__Teks Bacaan__.
<<<<

Mengawal Dana Desa Agar Tepat Sasaran Dan Tak Terjadi Penyelewengan

Ikuti Kami di Google News

Semarang, Idola 92.6 FM – Dana desa dan alokasi dana desa yang mulai dikucurkan tahun 2015 ditengarai menjadi sumber korupsi baru di daerah. Kombinasi antara kurangnya kapasitas penyelenggara pemerintahan desa dan minimnya pengawasan ditengarai menjadi penyebab kondisi ini. Padahal, besaran dana desa dan alokasi dana desa yang disalurkan dengan memakai Undang-Undang Nomor 6 tahun 2014 tentang Desa ini terus bertambah. Pada tahun itu, dana desa mencapai Rp60 triliun, sementara alokasi dana desa yang berasal dari pemerintah kabupaten-kota besarnya 10 persen dari dana perimbangan di APBN daerah itu. Dana Desa merupakan dana yang bersumber dari APBN yang diperuntukkan bagi desa yang ditransfer melalui APBD kabupaten/kota dan digunakan untuk membiayai penyelenggaraan pembangunan dan pemberdayaan masyarakat desa.

>>>>

__Tugas 1__.
Ringkaslah teks tentang dana desa dalam dua kalimat.
__Tugas 2__.
Teruskan teks tentang pengawalan dana desa dengan menulis paragraf berikutnya.
Baris-baris sesudah teks bacaan ini merupakan bahan tersendiri yang terpisah darinya.

__Kutipan Sumber__.
<<<<

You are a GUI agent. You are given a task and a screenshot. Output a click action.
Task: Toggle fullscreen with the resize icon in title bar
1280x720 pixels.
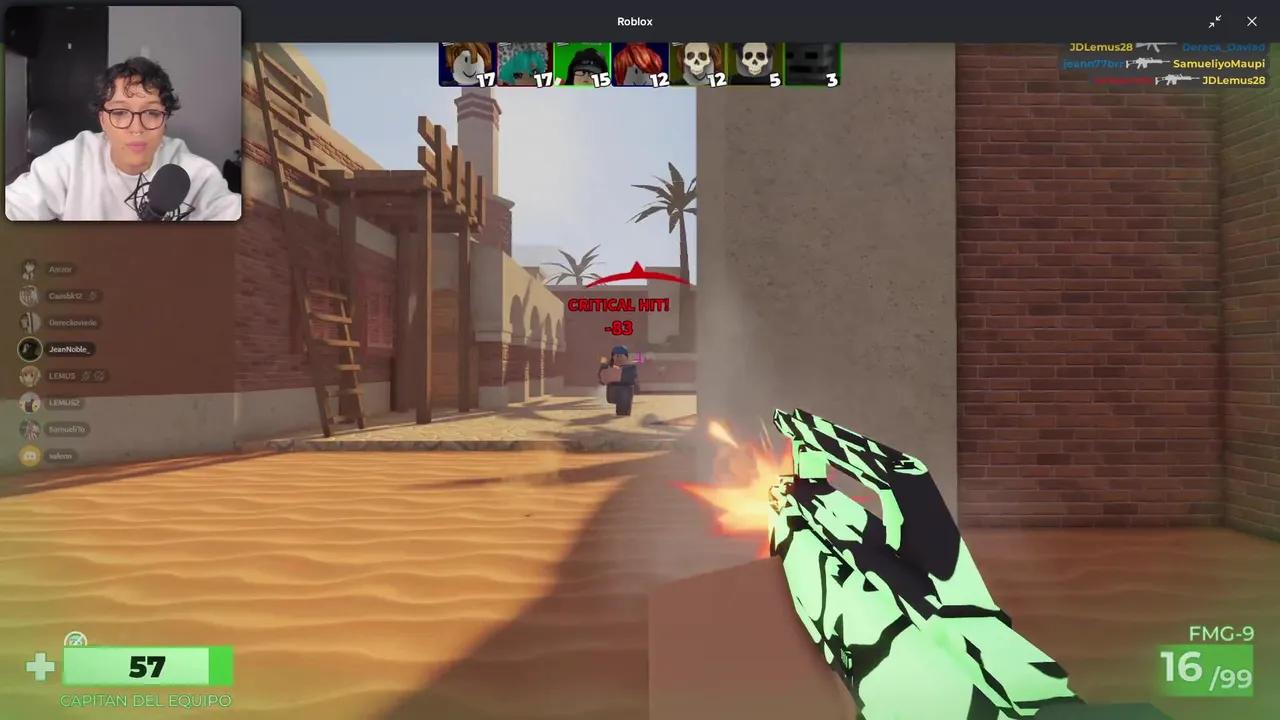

>>>>

__Jawaban 1__.
Dana desa dan alokasi dana desa yang mulai dikucurkan pada tahun 2015 ditengarai menjadi sumber korupsi baru di daerah. Penyebabnya diduga kombinasi antara kurangnya kapasitas penyelenggara pemerintahan desa dan minimnya pengawasan, padahal besaran dana yang disalurkan berdasarkan Undang-Undang Nomor 6 Tahun 2014 tentang Desa itu terus bertambah.

__Jawaban 2__.
Terkait penyelewengan dana desa, baru-baru ini, terungkap oleh KPK di Kabupaten Pamekasan Jawa Timur. KPK melalui Operasi Tangkap Tangan, menangkap tangan lalu menetapkan 5 pejabat penting di Kabupaten Pamekasan sebagai tersangka. Mereka antara lain Bupati Pamekasan Achmad Syafii Yasin, Kepala Inspektorat Kabupaten Pamekasan Sutjipto Utomo, Kepala Kejaksaan Negeri (Kajari) Pamekasan Rudy Indra, dan Kepala Desa Dasok Pemekasan Agus Mulyadi. Dari kasus ini, KPK mengamankan uang senilai Rp250 juta rupiah yang diduga merupakan uang pemerasan yang dilakukan Kajari sebagai akibat dari penyelewengan dana desa sebesar Rp100 juta oleh Bupati Pamekasan.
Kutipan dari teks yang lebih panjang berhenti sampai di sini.